# Building a Moon Box



## firewater88 (May 15, 2013)

Been contemplating building a moon box to go along with our star drop. I did a search but didnt see any threads on them.
Was thinking of printing a moon image on clear acetate (which I already have) 42" wide and sandwich between two sheets of plexi. Placing the whole thing in a shallow round custom box. I found Elation LED tape light and a controller (with DMX). 
Has anyone done one of these? I have had one from a set rental company before as part of a show (they no longer have it), but I think it had incandescent lamps inside.
Would LED tape on the inside rim (aiming to the center) be enough light? Should I do RGB to do color mixing? maybe a blue moon or amber or..
Any thoughts before I dive into this project...

Thanks!


----------



## Van (May 15, 2013)

I did a similar moon box a couple of years ago and it worked pretty well. I found a really nice hi-rez pic of a full moon, printed in on the plotter on acetate and mounted it to a piece of plexi. I did, however build a pretty traditional box; about 3" deep and about 8" larger that the circle of plexi in Diameter. Painted the inside of the box white, for bounce, then used about 30 feet of rope light, attached to the inside wall of the box as a light source. The dimming curve on incandescent's allows for much more dramatic low light looks, imho.

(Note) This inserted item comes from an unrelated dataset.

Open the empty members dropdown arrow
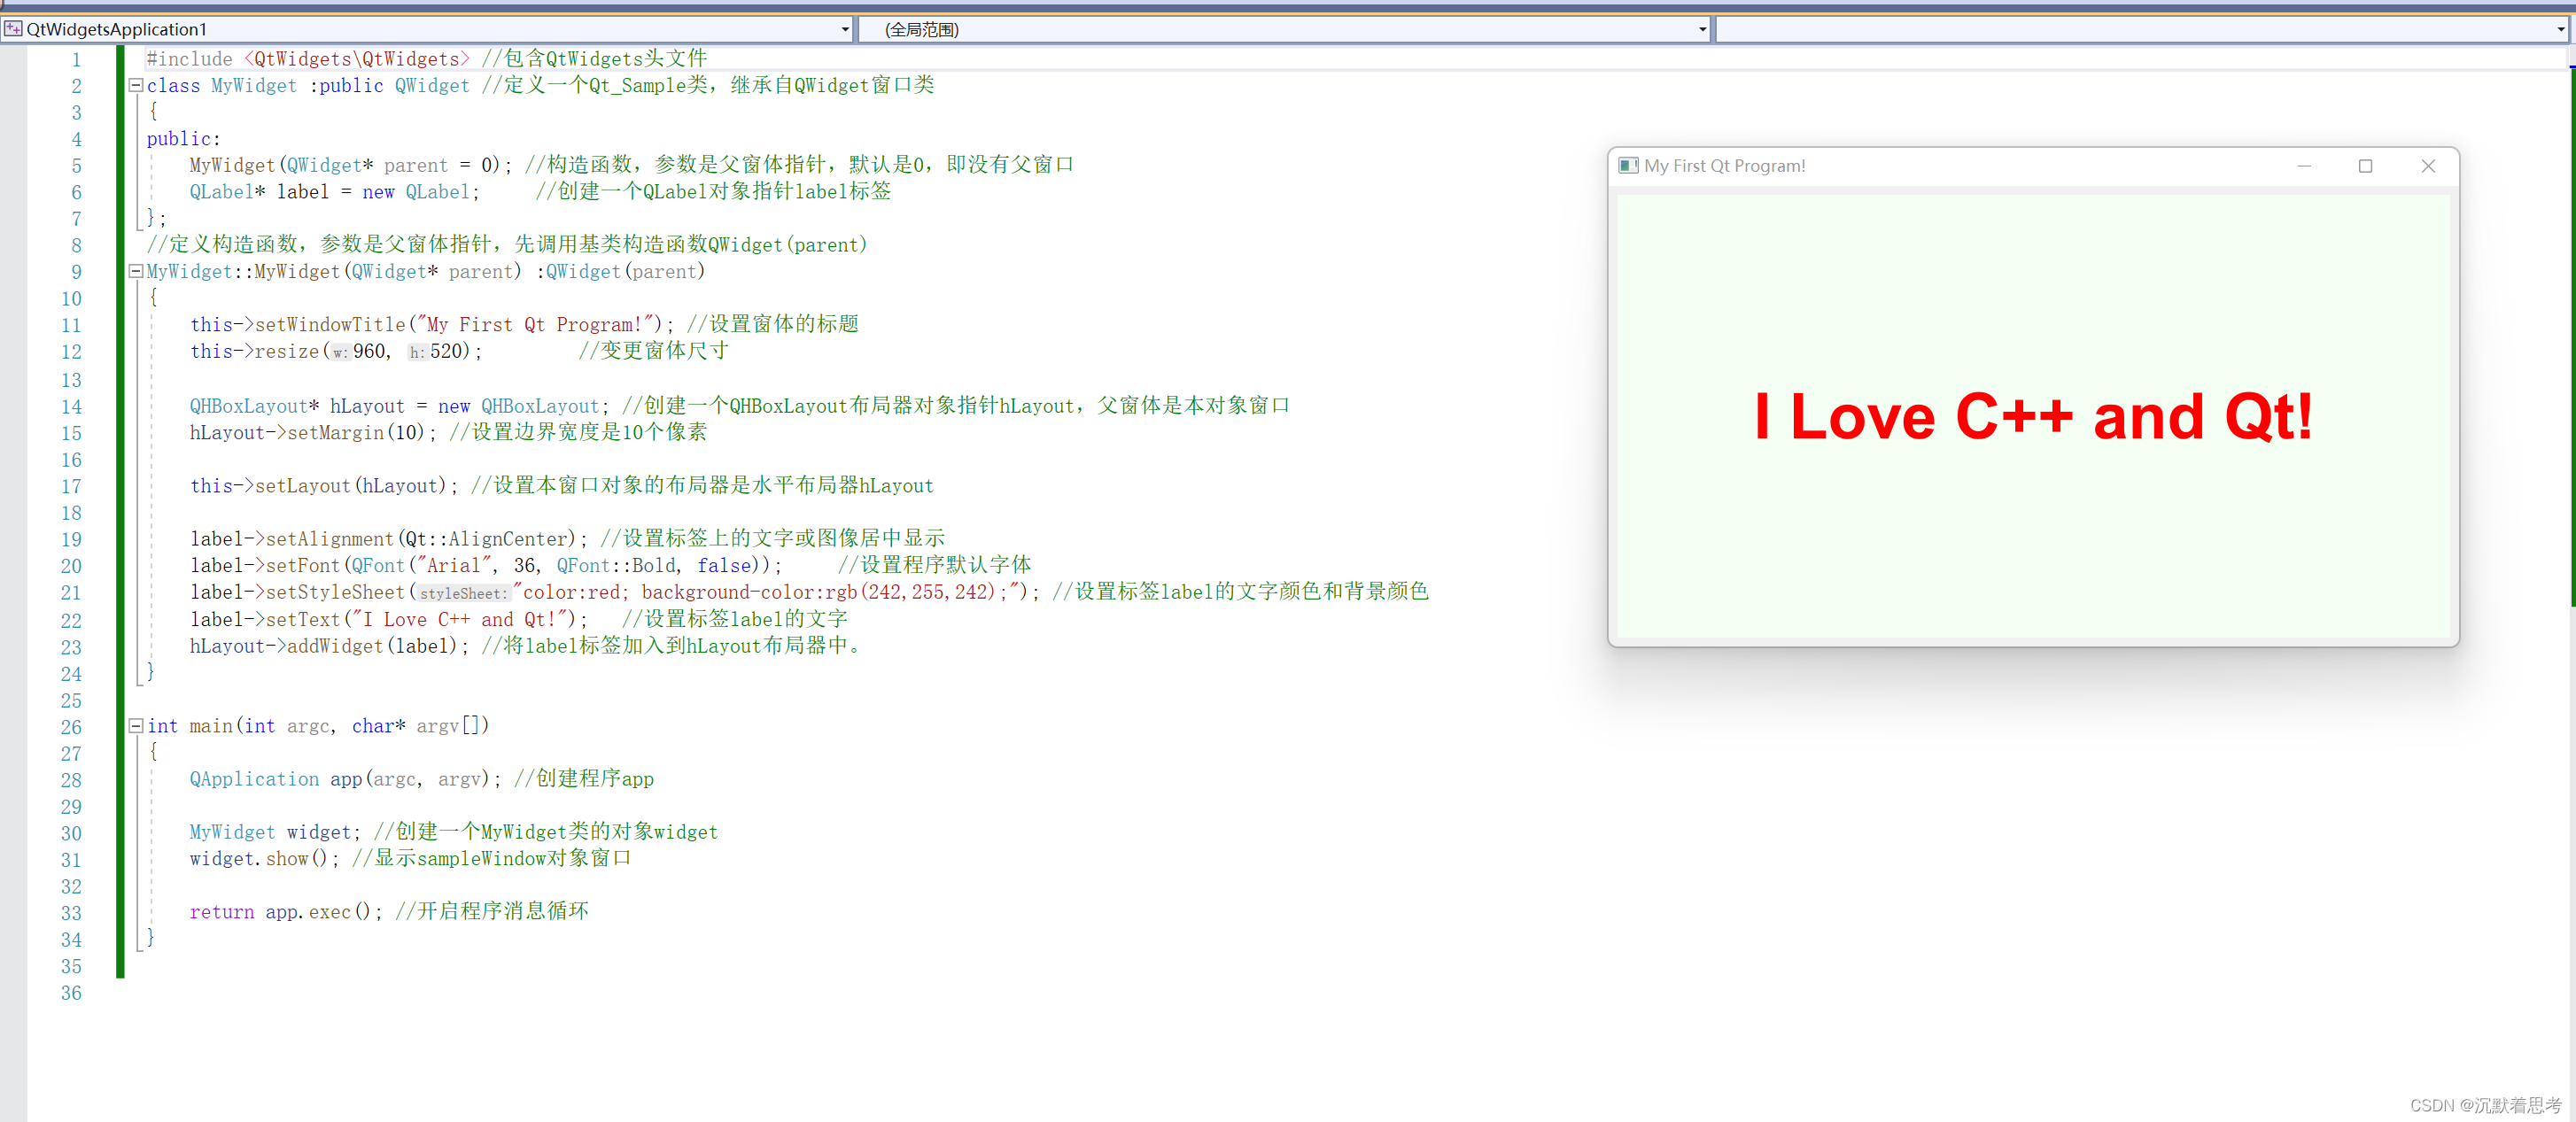2576x1122 pixels. 2560,30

I guess you could run some RBG/white rope light in there if you wanted to really do some color mixing.


----------



## cdub260 (May 15, 2013)

I also built a similar moon box for the Pageant. High rez photo of the moon on a piece of plexi, cut in the shape of a disk. I made two rings with the same outer diameter made of 1/2 in. plywood, one an inch wide, the other 3/4 in. Then I glued and stapled the two rings together with the thicker ring as the front of the moon. This gave me a good nest in which to glue the moon image. If I remember correctly I used a product called Lexel to glue the moon to the rings. Then I cut out a smaller disk for the back side of the moon box and painted the inside of the disk white and the outside black. I then attached several dimmable Xenon Task Lights to the inside of the disk. I connected the back disk to the front ring using 1x2 pieces cut at an angle with the disk set back six inches from the front rings. I should have set it back eight inches as this would have resulted in a more even light spread. I lined the gap between the 1x2's with white lycra stolen from our costume department, then covered the outside of the moon box with duvetyne. A later modification was to cover the face of the moon with black scrim. If I need to access the inside of the moon box to change a lamp or other maintenance, I cut a slit in the side which I later seal with duvetyne tape.


----------



## firewater88 (May 21, 2013)

Thanks for the info guys...

Started putting it into CAD to get the sizes right. 1 question- how large was the overall size? did you go 4'? Also, am I reading it right that you had 8" difference in the image circle and the outer box circle? When I laid it out in CAD, with 2x2 runners to connect the front and back, I wound up with about 3" of space for the rope light to lay up against the runners to the edge of the image. Should I make the image size smaller to gain more even spread from the rope light?
Also, if I used spray adhesive to mount the acetate to the plexi, do you think the "frost" from the adhesive will hurt the overall look?

Thanks


----------